## Record list
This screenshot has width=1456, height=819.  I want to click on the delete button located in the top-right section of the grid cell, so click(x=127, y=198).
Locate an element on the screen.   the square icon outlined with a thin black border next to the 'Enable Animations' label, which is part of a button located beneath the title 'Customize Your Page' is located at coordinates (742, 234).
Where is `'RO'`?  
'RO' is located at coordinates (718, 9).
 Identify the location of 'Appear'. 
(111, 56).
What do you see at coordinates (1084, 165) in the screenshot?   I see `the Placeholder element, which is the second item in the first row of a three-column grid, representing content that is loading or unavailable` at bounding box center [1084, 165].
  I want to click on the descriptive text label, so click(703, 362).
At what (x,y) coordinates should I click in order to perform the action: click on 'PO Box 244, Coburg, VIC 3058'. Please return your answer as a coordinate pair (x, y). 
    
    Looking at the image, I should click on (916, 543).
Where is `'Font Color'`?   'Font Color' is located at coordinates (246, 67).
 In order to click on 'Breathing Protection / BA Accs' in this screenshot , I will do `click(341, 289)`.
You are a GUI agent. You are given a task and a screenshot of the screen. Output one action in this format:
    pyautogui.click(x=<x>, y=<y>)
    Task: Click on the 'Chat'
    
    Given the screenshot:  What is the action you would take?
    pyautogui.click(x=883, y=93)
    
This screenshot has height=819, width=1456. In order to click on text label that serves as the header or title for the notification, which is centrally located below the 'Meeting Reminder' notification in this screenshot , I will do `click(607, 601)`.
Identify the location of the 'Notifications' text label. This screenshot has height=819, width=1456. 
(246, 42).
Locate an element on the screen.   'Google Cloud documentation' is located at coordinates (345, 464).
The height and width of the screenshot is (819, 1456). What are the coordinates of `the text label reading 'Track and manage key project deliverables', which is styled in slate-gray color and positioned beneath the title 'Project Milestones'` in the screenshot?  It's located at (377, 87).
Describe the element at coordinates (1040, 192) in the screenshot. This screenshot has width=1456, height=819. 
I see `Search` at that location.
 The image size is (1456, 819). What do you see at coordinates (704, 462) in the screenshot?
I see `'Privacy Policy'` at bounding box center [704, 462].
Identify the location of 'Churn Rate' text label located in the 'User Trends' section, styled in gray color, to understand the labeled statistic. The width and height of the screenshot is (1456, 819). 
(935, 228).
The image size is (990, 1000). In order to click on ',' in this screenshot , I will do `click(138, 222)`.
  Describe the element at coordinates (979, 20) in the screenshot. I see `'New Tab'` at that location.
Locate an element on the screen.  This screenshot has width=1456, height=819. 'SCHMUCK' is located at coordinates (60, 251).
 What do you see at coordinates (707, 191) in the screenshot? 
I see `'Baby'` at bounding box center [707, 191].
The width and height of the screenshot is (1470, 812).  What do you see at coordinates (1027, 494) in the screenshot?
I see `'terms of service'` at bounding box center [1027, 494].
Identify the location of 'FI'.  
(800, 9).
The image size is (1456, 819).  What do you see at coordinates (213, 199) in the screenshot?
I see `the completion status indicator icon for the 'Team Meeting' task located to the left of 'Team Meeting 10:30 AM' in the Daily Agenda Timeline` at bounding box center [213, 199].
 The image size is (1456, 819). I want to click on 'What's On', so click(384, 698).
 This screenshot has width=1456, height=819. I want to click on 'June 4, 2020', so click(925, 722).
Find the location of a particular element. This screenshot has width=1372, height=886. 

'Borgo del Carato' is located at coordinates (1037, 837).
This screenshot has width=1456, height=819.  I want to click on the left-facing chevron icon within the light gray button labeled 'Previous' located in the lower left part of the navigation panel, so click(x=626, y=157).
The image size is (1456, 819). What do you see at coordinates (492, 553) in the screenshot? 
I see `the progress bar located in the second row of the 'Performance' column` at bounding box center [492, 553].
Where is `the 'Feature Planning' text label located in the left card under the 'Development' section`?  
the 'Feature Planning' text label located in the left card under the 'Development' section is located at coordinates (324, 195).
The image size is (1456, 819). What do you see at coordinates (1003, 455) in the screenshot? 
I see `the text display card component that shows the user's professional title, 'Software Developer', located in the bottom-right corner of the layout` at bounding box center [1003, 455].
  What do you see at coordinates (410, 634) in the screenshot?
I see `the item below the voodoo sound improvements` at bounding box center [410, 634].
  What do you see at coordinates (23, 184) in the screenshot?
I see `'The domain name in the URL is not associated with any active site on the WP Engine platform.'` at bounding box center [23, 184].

## Exercise
Can you rewrite everything from "Describe the element at coordinates (1040, 192)" down to "center [704, 462].", swapping "element" for "item" and leaving the rest unchanged?

## Task answer
Describe the item at coordinates (1040, 192) in the screenshot. This screenshot has width=1456, height=819. 
I see `Search` at that location.
 The image size is (1456, 819). What do you see at coordinates (704, 462) in the screenshot?
I see `'Privacy Policy'` at bounding box center [704, 462].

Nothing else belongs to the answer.